32

4.9K 393 124
                                    

If ever Haneul believed in fate, some great hands playing him like a puppet, then the cut in the comm line was like a cut through his strings.

Everything became staccato and smeared after Alex ended the call with those three words, from the sound of his own name to the roar of their halted vehicle engines. He managed instructions in a practiced calm; he told them to call Maria and Stefan and Victor and find Peter Kozlov; he sent for Bennie and asked MM to follow; he had a direction still when he spurred his bike forward along the Ground tunnel. He knew what he needed to do next, but gone was the passioned and methodical strategy that had gotten the resistance this far.

Like a switch had been flipped, he stopped thinking about them. When he rolled his palms against his vehicle handles, the moist heat sickening his head, he stopped thinking at all.
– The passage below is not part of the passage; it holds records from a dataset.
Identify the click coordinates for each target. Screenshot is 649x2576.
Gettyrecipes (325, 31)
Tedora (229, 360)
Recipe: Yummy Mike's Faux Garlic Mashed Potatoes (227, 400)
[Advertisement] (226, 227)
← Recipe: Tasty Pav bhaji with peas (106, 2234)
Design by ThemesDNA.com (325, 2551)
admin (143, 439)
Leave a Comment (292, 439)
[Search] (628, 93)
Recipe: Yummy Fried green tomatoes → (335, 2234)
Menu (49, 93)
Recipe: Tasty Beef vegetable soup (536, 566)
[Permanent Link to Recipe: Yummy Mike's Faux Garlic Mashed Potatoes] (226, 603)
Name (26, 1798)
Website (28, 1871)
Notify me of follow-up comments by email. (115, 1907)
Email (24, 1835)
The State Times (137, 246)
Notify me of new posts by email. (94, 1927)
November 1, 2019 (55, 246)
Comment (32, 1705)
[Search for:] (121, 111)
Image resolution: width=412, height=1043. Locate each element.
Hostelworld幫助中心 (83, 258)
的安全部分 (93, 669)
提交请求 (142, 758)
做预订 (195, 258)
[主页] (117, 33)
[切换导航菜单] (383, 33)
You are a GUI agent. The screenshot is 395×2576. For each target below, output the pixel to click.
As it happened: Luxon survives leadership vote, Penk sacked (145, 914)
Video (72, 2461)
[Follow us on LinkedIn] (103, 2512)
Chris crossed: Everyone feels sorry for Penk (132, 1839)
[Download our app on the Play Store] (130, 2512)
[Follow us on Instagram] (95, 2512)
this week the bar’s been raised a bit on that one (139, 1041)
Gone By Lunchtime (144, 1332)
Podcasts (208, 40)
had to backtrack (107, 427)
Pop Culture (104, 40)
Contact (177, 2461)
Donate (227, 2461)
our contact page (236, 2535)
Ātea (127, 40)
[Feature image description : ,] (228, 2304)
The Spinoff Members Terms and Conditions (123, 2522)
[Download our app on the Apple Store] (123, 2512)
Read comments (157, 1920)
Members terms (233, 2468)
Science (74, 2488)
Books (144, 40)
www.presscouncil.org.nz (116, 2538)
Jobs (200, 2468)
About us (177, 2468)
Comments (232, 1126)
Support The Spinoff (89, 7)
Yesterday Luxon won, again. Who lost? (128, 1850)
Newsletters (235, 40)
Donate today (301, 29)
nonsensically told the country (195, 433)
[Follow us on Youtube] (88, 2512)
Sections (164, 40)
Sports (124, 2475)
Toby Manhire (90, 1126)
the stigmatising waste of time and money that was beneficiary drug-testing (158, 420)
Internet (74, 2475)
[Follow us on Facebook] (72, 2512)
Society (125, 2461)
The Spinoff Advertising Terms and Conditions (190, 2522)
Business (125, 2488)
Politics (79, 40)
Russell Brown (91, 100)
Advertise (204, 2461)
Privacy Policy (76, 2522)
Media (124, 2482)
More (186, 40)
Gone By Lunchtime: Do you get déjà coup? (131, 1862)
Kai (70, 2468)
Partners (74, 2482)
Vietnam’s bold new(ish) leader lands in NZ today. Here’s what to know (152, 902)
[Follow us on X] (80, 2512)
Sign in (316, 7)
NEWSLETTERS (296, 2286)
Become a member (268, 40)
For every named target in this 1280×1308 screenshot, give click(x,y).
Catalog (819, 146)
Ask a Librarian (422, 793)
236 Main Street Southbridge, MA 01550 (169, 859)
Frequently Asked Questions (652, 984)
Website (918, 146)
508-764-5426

His father had said that mindlessness was a common product of fear. Haneul, he was afraid of many things. He never went a day in his life without being afraid—of losing a patient, of losing a friend, of making the wrong call and smothering this rare hope. He had never lost his mind about it, but then again, he had never been afraid like this.

This was like the Tag upon his neck, a hundred times heavier than it had been.

Kai cut in front of his path. He veered around, but the others blocked his way.

"You can't go up there," said Kai. "It's suicide."

"Get out of my way," he said.

"Haneul, we can't pull off a trip that far up. You know that."

He wound the power to his engine and rode toward the weakest gap in the block. The riders pulled back quickly to avoid the crash.

"Doc—"

"Haneul! Don't let him—"

Someone collided into him. The pain burst through his right side with a screech and a metal clamor, and then he was thrown off, rolling along the tunnel cement. It hurt to move, but he moved enough to see his damaged bike and blood along his arm. That thing over his heart dripped into his lungs, bursting.

He roared and said, "They're going to kill her. Don't you get it? They're going to fucking kill her!"

"They're not—"

"After everything she's done for us, we're going to leave her to die?"

"Doc, they're not going to kill her. Just—"

"They'll torture her. They'll make it worse than death." He stood up, shook his head, shook out the fury, kept just the desperation. Just Alex. "I'm not going to let that happen. I'd die first."

"No, god damn it! You need to think this through. Piensa—"

"Get out of my way."

"Just—"

"Get the fuck out of my way."

"You need to calm down. You're not—"

He threw his knuckles into MM's cheek. Someone grabbed his arm, and he lashed reflexively. Someone else grazed his sleeves—then it became an ugly brawl, uncontainable. They said things he couldn't hear or process, and he shouted at them like a madman, shattering the illusion of their blessed doctor. He had never felt so bare and careless of it before. It was a while before they dragged him off, bloodied and unconscious.


---


They told him about Maria and the others at the clinic when he woke up, that they had been taken by the Sky, and then they told him that Peter Kozlov had been secured underground. Then he asked for his keys to the parking complex, and they locked him in a shelter room.